- Born: Yin Carl Paradies
- Education: Northern Territory University; University of Newcastle; University of California, Berkeley; University of Melbourne;
- Known for: Race relations; Race and health;
- Awards: NAIDOC Scholar of the Year Award (2007)
- Scientific career
- Fields: Public health
- Institutions: Deakin University
- Thesis: Race, racism, stress and Indigenous health (2006)

= Yin Paradies =

Australian public health researcher

Yin C. Paradies is Alfred Deakin Professor and Chair in Race Relations at Deakin University. He is a Wakaya (Aboriginal) man known for his research on the health and societal effects of racism, as well as his work on applying anti-racism principles in a wide variety of settings. He also teaches and undertakes research in Indigenous knowledges and decolonisation. In 2007, he received the NAIDOC Scholar of the Year Award.
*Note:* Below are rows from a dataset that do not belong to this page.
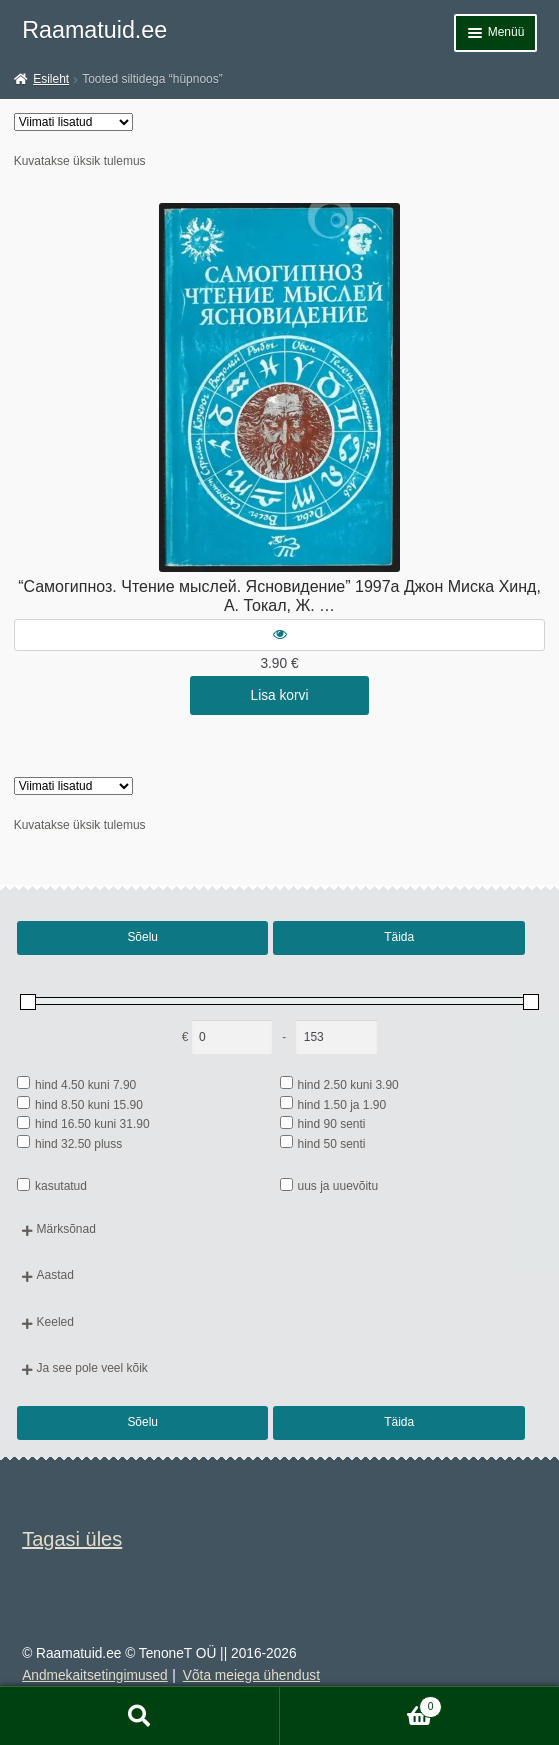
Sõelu (142, 937)
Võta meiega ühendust (251, 1675)
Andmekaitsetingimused (94, 1675)
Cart (361, 1704)
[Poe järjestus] (73, 122)
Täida (399, 937)
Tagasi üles (72, 1539)
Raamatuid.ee (94, 30)
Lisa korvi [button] (280, 695)
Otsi (140, 1716)
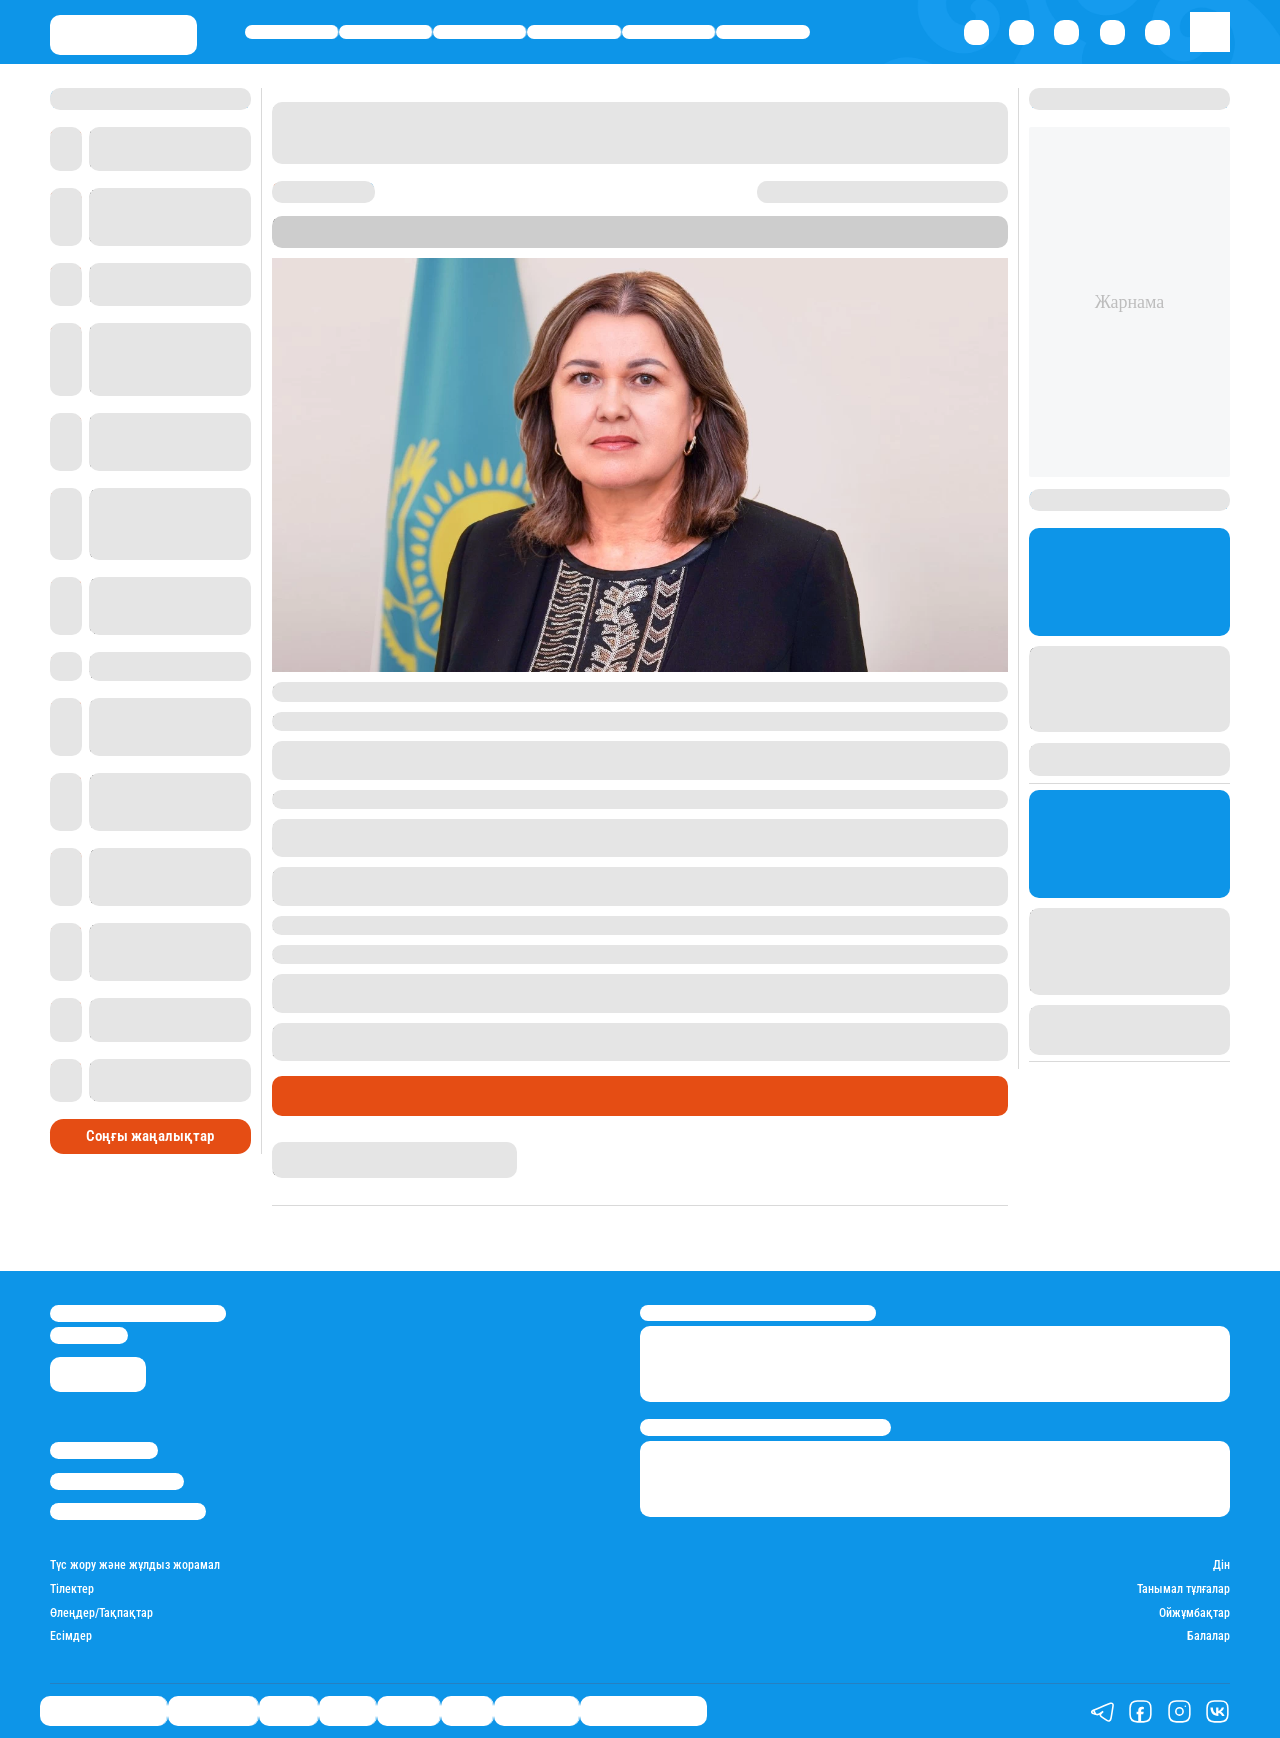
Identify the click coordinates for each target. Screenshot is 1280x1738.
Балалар (1208, 1636)
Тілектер (72, 1589)
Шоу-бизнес (536, 1710)
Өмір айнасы (385, 31)
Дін (1221, 1565)
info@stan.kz (89, 1335)
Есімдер (71, 1636)
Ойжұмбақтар (1194, 1613)
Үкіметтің (388, 691)
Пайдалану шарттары (128, 1511)
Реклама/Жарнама (117, 1481)
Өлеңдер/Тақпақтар (101, 1613)
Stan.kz (483, 239)
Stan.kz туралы (104, 1450)
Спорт (763, 31)
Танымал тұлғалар (1183, 1589)
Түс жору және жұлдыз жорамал (135, 1565)
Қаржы (480, 31)
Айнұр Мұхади (312, 1150)
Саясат (574, 31)
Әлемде (668, 31)
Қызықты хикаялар (643, 1710)
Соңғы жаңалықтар (150, 1136)
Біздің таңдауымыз (291, 31)
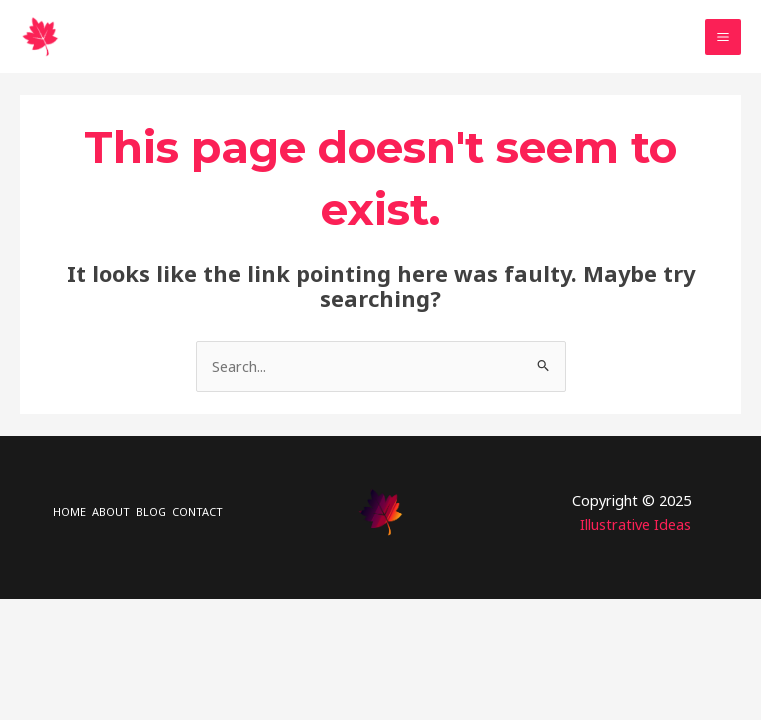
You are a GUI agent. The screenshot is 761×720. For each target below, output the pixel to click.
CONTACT (197, 511)
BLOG (151, 511)
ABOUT (111, 511)
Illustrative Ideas (635, 524)
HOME (69, 511)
Paradies was named one of 40 lifetime superstars of Australian research in 2021, the leading Australian researcher in the field of ethnic and cultural studies in 2023 and one of the top 40 Aboriginal and Torres Strait Islander STEM leaders in 2024. Paradies was elected Fellow of the Academy of the Social Sciences in Australia in November 2021 and of the Australian Academy of the Humanities in 2024.